Negara itu juga memperingatkan Korea Selatan, yang melanjutkan siaran propaganda di perbatasan antar-Korea sebagai tanggapan atas uji pada Rabu itu, bahwa langkah mereka mengarahkan semenanjung terbelah itu ke ambang peperangan.

Tanggapan terbitan kantor berita nasional KCNA pada Jumat malam mengatakan uji nuklir keempat Pyongyang adalah peristiwa besar, yang memberikan Korea Utara kekuatan cukup besar untuk mengamankan perbatasannya terhadap pasukan berbahaya, termasuk Amerika Serikat.

"Sejarah membuktikan bahwa ancaman kuat nuklir menjadi pedang berharga terhadap serbuan, yang membuat putus asa," kata tanggapan itu.

Korea Utara mengatakan uji tersebut adalah peledakan bom hidrogen diperkecil, yang disangkal ahli, yang berpendapat bahwa hasil uji itu terlalu rendah untuk peralatan termonuklir, yang benar-benar matang.
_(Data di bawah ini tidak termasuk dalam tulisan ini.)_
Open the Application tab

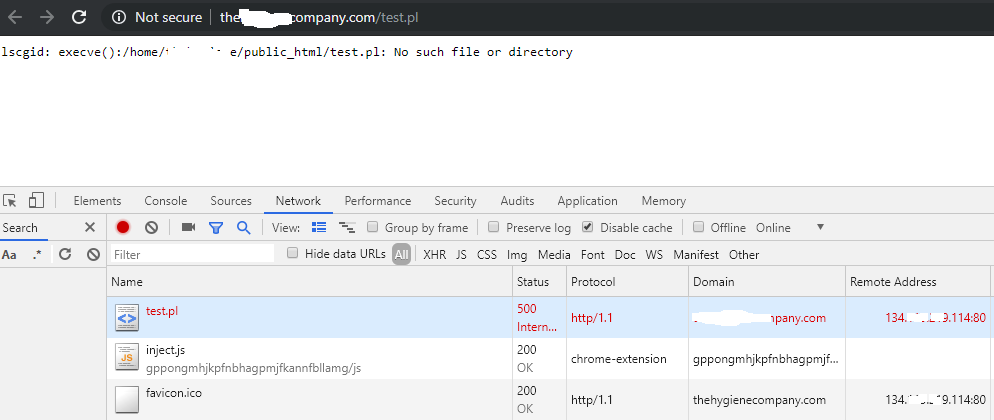pos(587,201)
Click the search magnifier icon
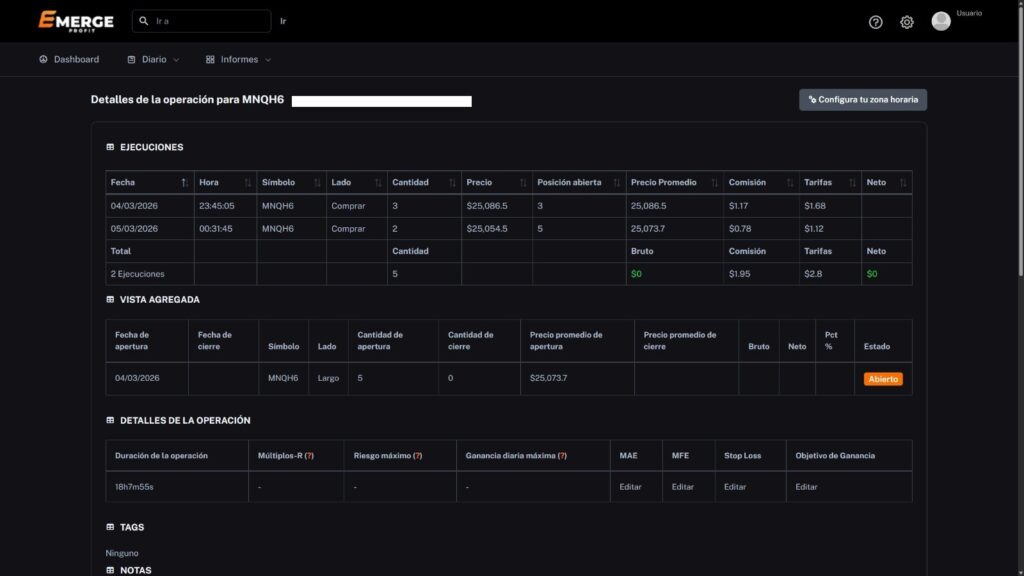Viewport: 1024px width, 576px height. 146,21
Tanggapan disiarkan KCNA itu menyebutkan keadaan dunia saat ini serupa dengan hukum alam, dengan hanya yang terkuat yang akan menang.

"Saddam Hussein di Irak dan Gaddafi di Libya tidak dapat menghindari kehancuran setelah dasar pengembangan nuklir mereka dirampas dan mereka menghentikan kegiatan nuklir mereka," katanya.

Komentar itu menyebutkan bahwa keduanya telah membuat kesalahan, karena menyerah terhadap tekanan negara Barat yang dipimpin oleh Amerika Serikat untuk perubahan rezim.

Percuma meminta Korea Utara menghentikan pembuatan senjata nuklir, karena seperti berharap menjatuhkan langit, kata komentar itu, dengan menambahkan bahwa seluruh penjuru negaranya bangga atas "bom hidrogen keadilan" mereka.

Pesan yang menyimpang itu datang saat komunitas internasional bergerak untuk menanggapi uji coba terbaru Korea Utara.